Palestinians are hardly dispassionate observers. For them, the fact that Israel agreed to a cease-fire while the military wing of Hamas, along with other factions, was pitching rockets into its territory was a victory against “deterrence,” in the name of which the Gaza operation had been launched. So too were the Hamas rockets that managed to reach Tel Aviv and Jerusalem. The sight of Israelis running to shelters in these and other cities gave visceral satisfaction to a people who have lived under aerial bombardment for years without bomb shelters.

“History will mention that Gaza once hit Tel Aviv and Jerusalem with rockets,” boasted a Hamas fighter in Gaza. It was a widely shared sentiment in Gaza and the West Bank, where Hamas’s popularity has soared.

And that of Mahmoud Abbas and his Palestinian Authority has tanked. While Palestinians were bearing the brunt of an Israeli military offensive largely bankrolled by US taxpayers and tacitly condoned by members of the European Union, President Abbas was urging both powers to support or at least not oppose a PA bid at the UN General Assembly to become a non-member observer state. Palestinian officials present the proposal as a last-ditch effort to rescue what remains of a two-state solution eroded by years of stalled peace talks and aggressive Israeli settlement building.

The European Union is likely to split three ways on the proposal, with some countries voting for it, some voting against and some abstaining. But the EU as a body wants certain “assurances” from the PA. One is that after any upgrade in status, the Palestinians return immediately to peace negotiations without conditions, dropping any demand for an Israeli settlement freeze. Another is that the Palestinians pledge not to use their new legal status as a state to refer Israel to the International Criminal Court for alleged war crimes in the occupied territories. Both are assurances Abbas will find very difficult to give.

Washington has opposed any UN move that lacks Israeli approval, and is anyway wary of the world body becoming embroiled in the Israeli-Palestinian conflict.

As for Israel, it initially warned that any form of UN-recognized statehood would terminate what remains of the Oslo Accords, which, according to Tel Aviv, permit only bilateral negotiations to resolve the conflict. More recently, however, Israel has signaled that it may respond to a purely symbolic recognition of Palestinian statehood at the UN with a show of indifference. Should the PA go beyond symbolism, however, the very least that Israel would invoke is financial sanctions; the very worst, a toppling of the Authority.

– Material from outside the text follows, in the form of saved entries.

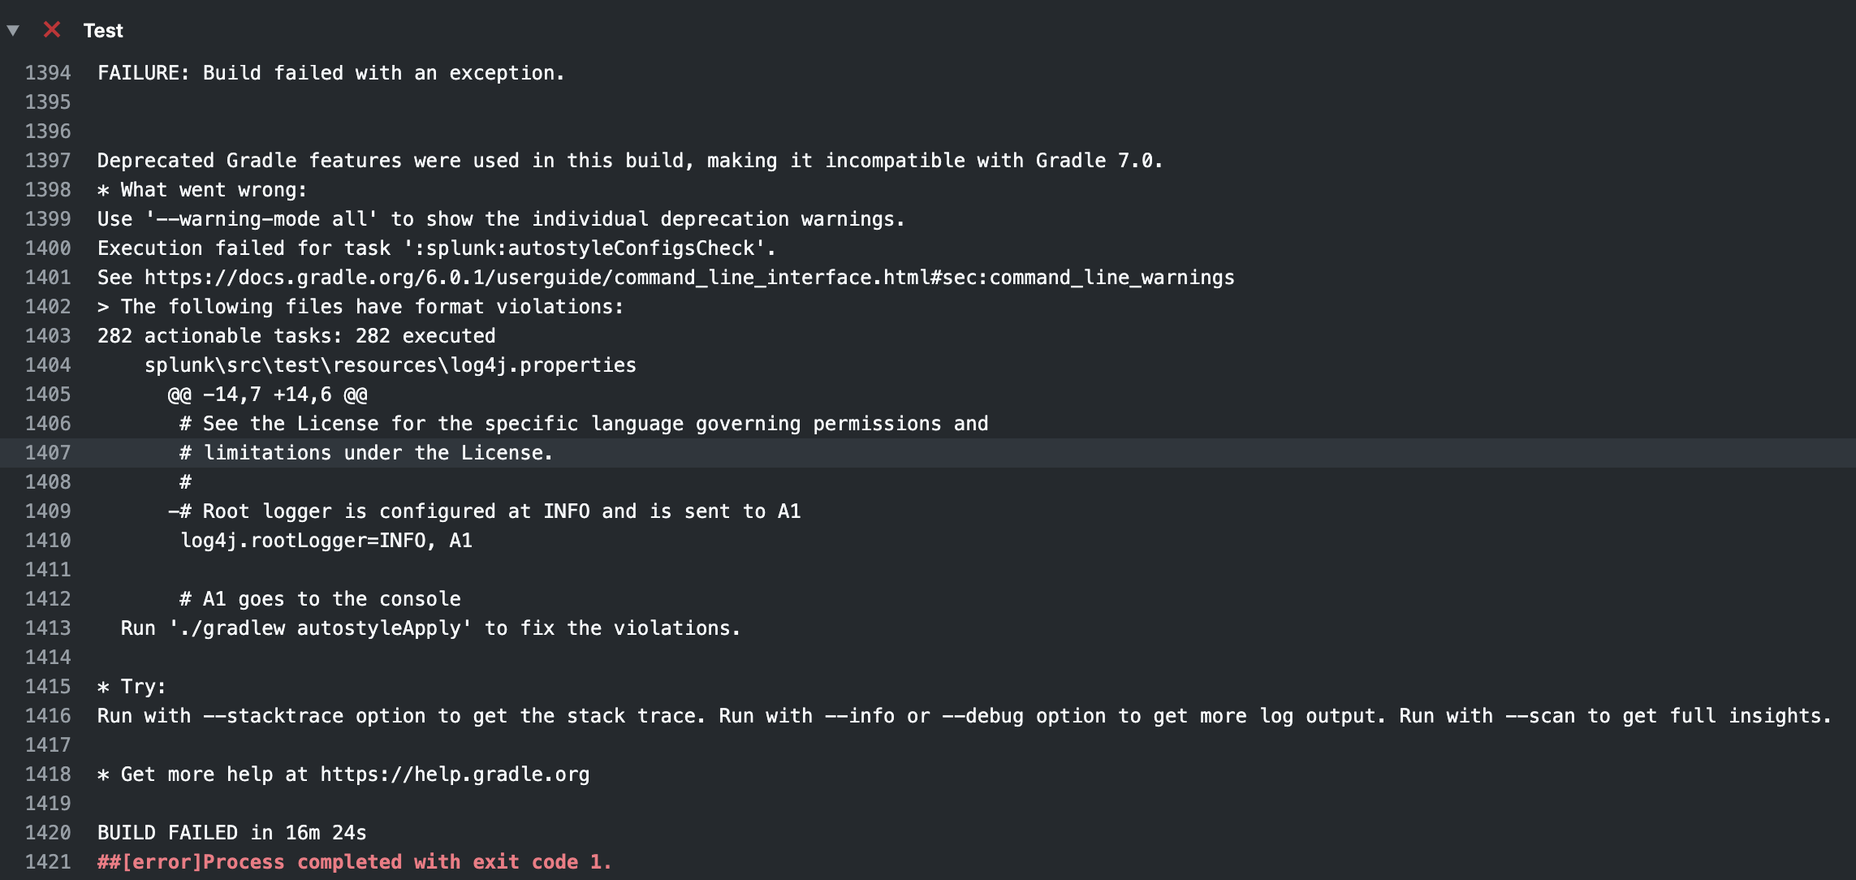Select line number 1397 deprecated Gradle warning

click(x=48, y=161)
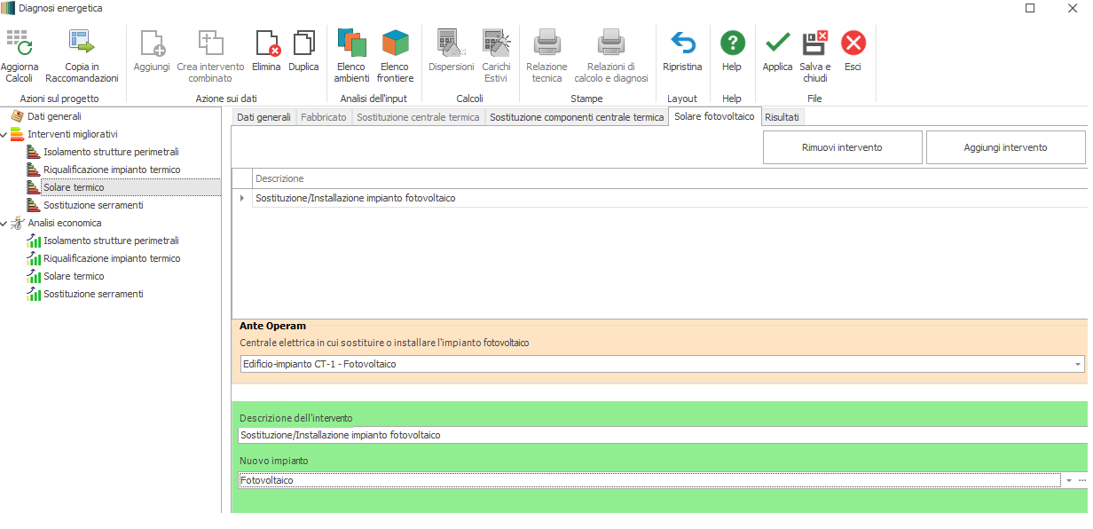Collapse the Analisi economica tree node

click(x=4, y=224)
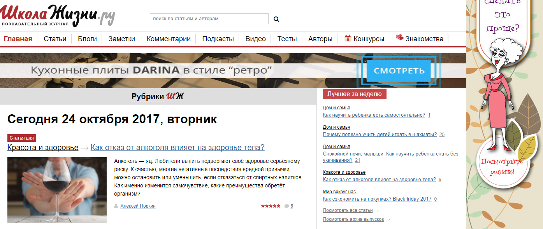
Task: Open the Статьи menu item
Action: coord(55,39)
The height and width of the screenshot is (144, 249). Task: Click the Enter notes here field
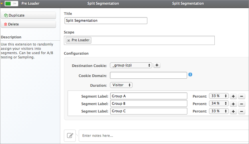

These tangled diplomacies have only underscored what for most Palestinians and Arabs the confrontation in Gaza seemed to affirm: that Hamas’s policies of resistance and defiance pay greater dividends than Abbas’s strategy of conciliation. The popular perception of a Hamas military victory in Gaza, coupled with a PA political defeat in Ramallah, has contributed to a new reality in the occupied territories in which Hamas—and particularly its military wing—is now openly challenging Abbas’s Fatah faction as the dominant party.

It has also created a sea change in Hamas’s attitude to the Arab Spring. In 2011, both Fatah and Hamas suppressed Palestinian protests for fear they could evolve into mass demonstrations against their rival Palestinian regimes in the West Bank and Gaza. Today Hamas (though not Fatah) is consciously trying to integrate the Palestinian struggle with the regional movements for change. Via its Islamist alliances, it is inserting Palestine into the Arab Spring and the Arab Spring into the West Bank and Gaza. Fatah has been powerless to prevent this slippage of its hegemony of the national movement. “Hamas is untouchable,” a Fatah security officer in Hebron told The Economist. “No one can think of arresting them.”

The reason is not only Hamas’s military strength but the new strategic depth it has gained through its close ties with the Muslim Brotherhood–backed government in Egypt. Not only did this have a direct bearing on the cease-fire in Gaza; it strengthened Hamas throughout the occupied territories.

While Abbas was marooned in Ramallah seeking the merest sign of sovereignty from Western leaders, Hamas in Gaza has been acquiring all the trappings of a mini-state. In the last month, Hamas Prime Minister Ismail Haniyeh has played host to the emir of Qatar, the prime minister of Egypt, the secretary general of the Arab League and the foreign ministers of Turkey, Iraq, Jordan, Lebanon, the PA, Qatar, Tunisia, Saudi Arabia and Sudan, with most of them visiting at the height of the Israeli offensive.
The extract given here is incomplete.